INSTRUCTIONS FOR THE TASK - Down to the final line, print the records below exactly and without pictures.

DATA FOR REVIEW -

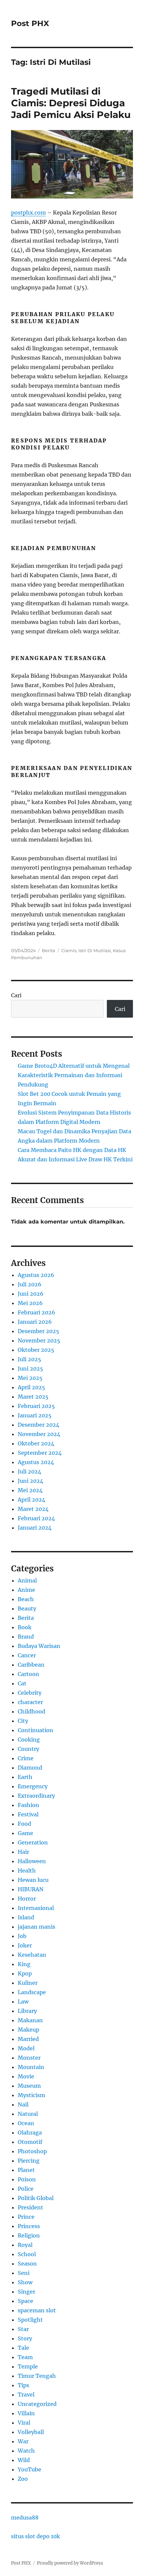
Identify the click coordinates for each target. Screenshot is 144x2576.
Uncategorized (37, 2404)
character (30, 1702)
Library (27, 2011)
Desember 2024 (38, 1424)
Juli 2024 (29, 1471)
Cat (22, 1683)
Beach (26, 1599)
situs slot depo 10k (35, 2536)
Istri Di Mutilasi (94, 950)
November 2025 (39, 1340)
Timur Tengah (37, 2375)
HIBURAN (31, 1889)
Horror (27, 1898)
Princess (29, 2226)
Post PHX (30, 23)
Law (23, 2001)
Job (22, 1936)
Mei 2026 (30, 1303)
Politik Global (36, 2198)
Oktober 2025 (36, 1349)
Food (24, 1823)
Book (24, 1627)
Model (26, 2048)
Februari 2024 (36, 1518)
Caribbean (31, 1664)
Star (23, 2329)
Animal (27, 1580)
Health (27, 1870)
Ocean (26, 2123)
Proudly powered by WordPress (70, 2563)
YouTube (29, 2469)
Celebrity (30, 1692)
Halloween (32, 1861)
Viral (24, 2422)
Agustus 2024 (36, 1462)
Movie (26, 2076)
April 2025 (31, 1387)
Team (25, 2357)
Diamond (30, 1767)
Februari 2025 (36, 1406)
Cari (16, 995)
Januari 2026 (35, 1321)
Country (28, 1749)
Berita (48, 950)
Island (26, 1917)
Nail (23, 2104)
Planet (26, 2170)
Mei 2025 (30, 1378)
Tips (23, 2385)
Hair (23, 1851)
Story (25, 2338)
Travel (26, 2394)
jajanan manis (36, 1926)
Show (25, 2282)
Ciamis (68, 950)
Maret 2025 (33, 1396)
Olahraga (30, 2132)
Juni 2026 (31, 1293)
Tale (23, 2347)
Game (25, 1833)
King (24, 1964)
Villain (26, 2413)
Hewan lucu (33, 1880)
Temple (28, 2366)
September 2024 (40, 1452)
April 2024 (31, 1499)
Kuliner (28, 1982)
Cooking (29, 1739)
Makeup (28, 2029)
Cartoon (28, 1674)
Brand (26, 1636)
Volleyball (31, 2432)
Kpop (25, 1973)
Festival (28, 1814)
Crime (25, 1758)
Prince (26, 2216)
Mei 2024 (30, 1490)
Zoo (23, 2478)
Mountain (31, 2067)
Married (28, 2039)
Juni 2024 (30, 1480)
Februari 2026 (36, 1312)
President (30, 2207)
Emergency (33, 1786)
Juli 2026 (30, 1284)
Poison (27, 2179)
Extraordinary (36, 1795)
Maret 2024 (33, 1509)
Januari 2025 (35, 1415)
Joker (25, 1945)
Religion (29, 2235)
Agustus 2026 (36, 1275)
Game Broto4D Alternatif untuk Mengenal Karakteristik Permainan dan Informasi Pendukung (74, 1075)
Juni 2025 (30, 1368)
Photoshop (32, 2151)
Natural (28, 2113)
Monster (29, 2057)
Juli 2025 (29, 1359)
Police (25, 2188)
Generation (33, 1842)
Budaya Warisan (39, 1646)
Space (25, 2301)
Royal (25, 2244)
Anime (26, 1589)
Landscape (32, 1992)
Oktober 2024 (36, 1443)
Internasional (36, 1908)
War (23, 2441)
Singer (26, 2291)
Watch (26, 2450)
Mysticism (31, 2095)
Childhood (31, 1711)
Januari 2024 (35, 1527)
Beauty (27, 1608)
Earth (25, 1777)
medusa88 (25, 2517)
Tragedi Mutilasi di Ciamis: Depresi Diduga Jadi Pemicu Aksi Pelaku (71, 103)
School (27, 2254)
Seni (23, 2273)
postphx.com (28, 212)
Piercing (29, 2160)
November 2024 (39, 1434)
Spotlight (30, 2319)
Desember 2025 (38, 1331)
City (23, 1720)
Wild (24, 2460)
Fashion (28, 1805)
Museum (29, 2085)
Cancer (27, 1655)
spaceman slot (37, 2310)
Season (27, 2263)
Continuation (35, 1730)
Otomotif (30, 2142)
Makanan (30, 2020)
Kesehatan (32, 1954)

RESPONSE TO THE TASK -
Identify the click coordinates for each target. Screenshot is 144x2576.
Uncategorized (37, 2404)
character (30, 1702)
Library (27, 2011)
Desember 2024 (38, 1424)
Juli 2024 (29, 1471)
Cat (22, 1683)
Beach (26, 1599)
situs slot depo 10k (35, 2536)
Istri Di Mutilasi (94, 950)
November 2025 (39, 1340)
Timur Tengah (37, 2375)
HIBURAN (31, 1889)
Horror (27, 1898)
Princess (29, 2226)
Post PHX (30, 23)
Law (23, 2001)
Job (22, 1936)
Mei 2026 (30, 1303)
Politik Global (36, 2198)
Oktober 2025 (36, 1349)
Food (24, 1823)
Book (24, 1627)
Model (26, 2048)
Februari 2024 (36, 1518)
Caribbean (31, 1664)
Star (23, 2329)
Animal (27, 1580)
Health (27, 1870)
Ocean (26, 2123)
Proudly powered by WordPress (70, 2563)
YouTube (29, 2469)
Celebrity (30, 1692)
Halloween (32, 1861)
Viral (24, 2422)
Agustus 2024 (36, 1462)
Movie (26, 2076)
April 2025 (31, 1387)
Team (25, 2357)
Diamond (30, 1767)
Februari 2025 (36, 1406)
Cari (16, 995)
Januari 2026 (35, 1321)
Country (28, 1749)
Berita (48, 950)
Island (26, 1917)
Nail (23, 2104)
Planet (26, 2170)
Mei 2025 (30, 1378)
Tips (23, 2385)
Hair (23, 1851)
Story (25, 2338)
Travel (26, 2394)
jajanan manis (36, 1926)
Show (25, 2282)
Ciamis (68, 950)
Maret 2025 (33, 1396)
Olahraga (30, 2132)
Juni 2026 (31, 1293)
Tale (23, 2347)
Game (25, 1833)
King (24, 1964)
Villain (26, 2413)
Hewan lucu (33, 1880)
Temple (28, 2366)
September 2024 (40, 1452)
April 2024 (31, 1499)
Kuliner (28, 1982)
Cooking (29, 1739)
Makeup (28, 2029)
Cartoon (28, 1674)
Brand (26, 1636)
Volleyball (31, 2432)
Kpop (25, 1973)
Festival (28, 1814)
Crime (25, 1758)
Prince (26, 2216)
Mei 2024 (30, 1490)
Zoo (23, 2478)
Mountain (31, 2067)
Married (28, 2039)
Juni 2024 (30, 1480)
Februari 2026 (36, 1312)
President (30, 2207)
Emergency (33, 1786)
Juli 2026 (30, 1284)
Poison (27, 2179)
Extraordinary (36, 1795)
Maret 2024 (33, 1509)
Januari 2025 (35, 1415)
Joker (25, 1945)
Religion (29, 2235)
Agustus 2026 (36, 1275)
Game Broto4D Alternatif untuk Mengenal Karakteristik Permainan dan Informasi Pendukung (74, 1075)
Juni 2025 (30, 1368)
Photoshop (32, 2151)
Natural (28, 2113)
Monster (29, 2057)
Juli 2025 (29, 1359)
Police (25, 2188)
Generation (33, 1842)
Budaya Warisan (39, 1646)
Space (25, 2301)
Royal (25, 2244)
Anime (26, 1589)
Landscape (32, 1992)
Oktober 2024 (36, 1443)
Internasional (36, 1908)
War (23, 2441)
Singer (26, 2291)
Watch (26, 2450)
Mysticism (31, 2095)
Childhood (31, 1711)
Januari 2024 (35, 1527)
Beauty (27, 1608)
Earth (25, 1777)
medusa88 (25, 2517)
Tragedi Mutilasi di Ciamis: Depresi Diduga Jadi Pemicu Aksi Pelaku (71, 103)
School (27, 2254)
Seni (23, 2273)
postphx.com (28, 212)
Piercing (29, 2160)
November 2024 (39, 1434)
Spotlight (30, 2319)
Desember 2025 (38, 1331)
City (23, 1720)
Wild (24, 2460)
Fashion (28, 1805)
Museum (29, 2085)
Cancer (27, 1655)
spaceman slot (37, 2310)
Season (27, 2263)
Continuation (35, 1730)
Otomotif (30, 2142)
Makanan (30, 2020)
Kesehatan (32, 1954)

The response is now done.